Whether recruitment is an in-house function or through employment agencies, finding the right employee can be tedious especially for positions that require highly credible employees. In addition, HR officers will post details of the vacant position including the job descriptions and job specifications needed for the job. However, some applicants will try their luck even if they don’t meet the minimum qualification standards. Because of this, even unqualified applicants will add up to the files of applicants to be scrutinized by the hiring personnel. If you are the one hiring employees, going through their curriculum vitae could take some time and interviewing each of them can be tiresome. Yet, if you hire them blindly, you will commit a grave mistake which is hiring an inefficient and ineffective employee. This infographic will help you to reach the best decision by avoiding common mistakes in hiring.
1. Looking for the perfect employee could prove your hopelessness because you won’t be able to find one. This is a common mentality among HR practitioners. You can’t blame them because organizations want to hire the most suitable applicant for a certain position. However, the problem with this is that you will be investing resources in the hiring process alone. The longer you hire the employee, the more time you are consuming for one job and the person waiting for your responses might get tired and by the time you inform that he or she is hired, the latter has already found a job.
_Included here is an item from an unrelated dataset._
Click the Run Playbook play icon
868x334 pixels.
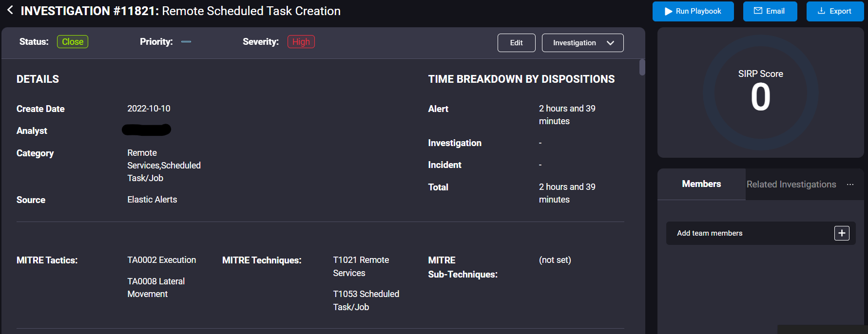click(668, 11)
It will become an opportunity loss on your part.
2. On the other hand, you must not also be too excited to hire or get impulsive by jumping to conclusions on which you are going to hire. The problem is that because of the bias you formulated in your mind, you may not consider the qualifications of other applicants. Halo errors are often committed because the HR makes a judgment on the applicant using one or two criteria only. To solve this problem, the organization must establish a set of qualification and criteria that are quantifiable and require objectivity rather than subjectivity.
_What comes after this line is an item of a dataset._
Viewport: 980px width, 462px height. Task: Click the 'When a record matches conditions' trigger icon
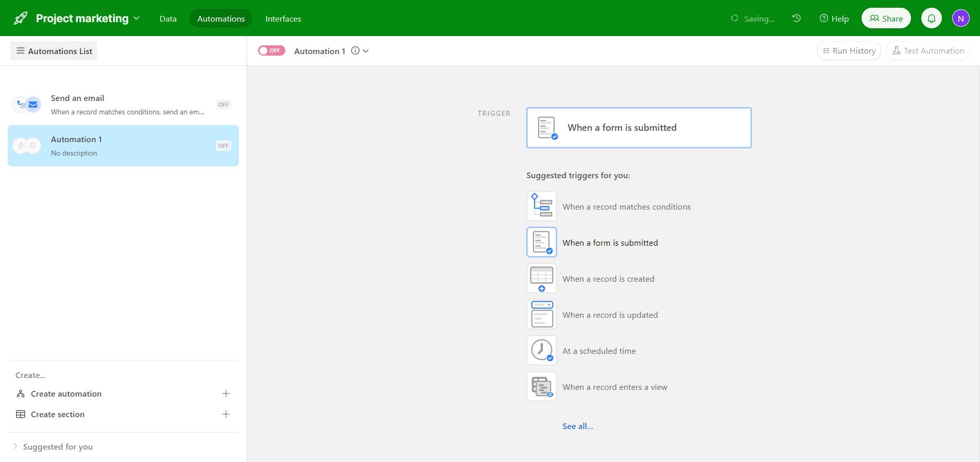point(541,206)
3. When human resource officers interview applicants, their tendency is to become sympathetic about their stories. You must refrain from being too sympathetic because you might dive into your emotional side rather than being rational. Though decisions about who to hire require both intuitive and conceptual skills, you must give more weight to objective reasoning. How can you do this? If the system for hiring applicants is in place, you need to follow the process stringently by evaluating applicants without subjective biases.
4. Hiring is just a part of the recruitment process but it is the entry point of all the employees in the company. Failing to establish effective parameters in the screening of application can damage the future of the company. How? Remember that employees are the ones that make up the organization. An employee is supposed to be an asset but if you committed the mistakes mentioned above you might end up having liabilities.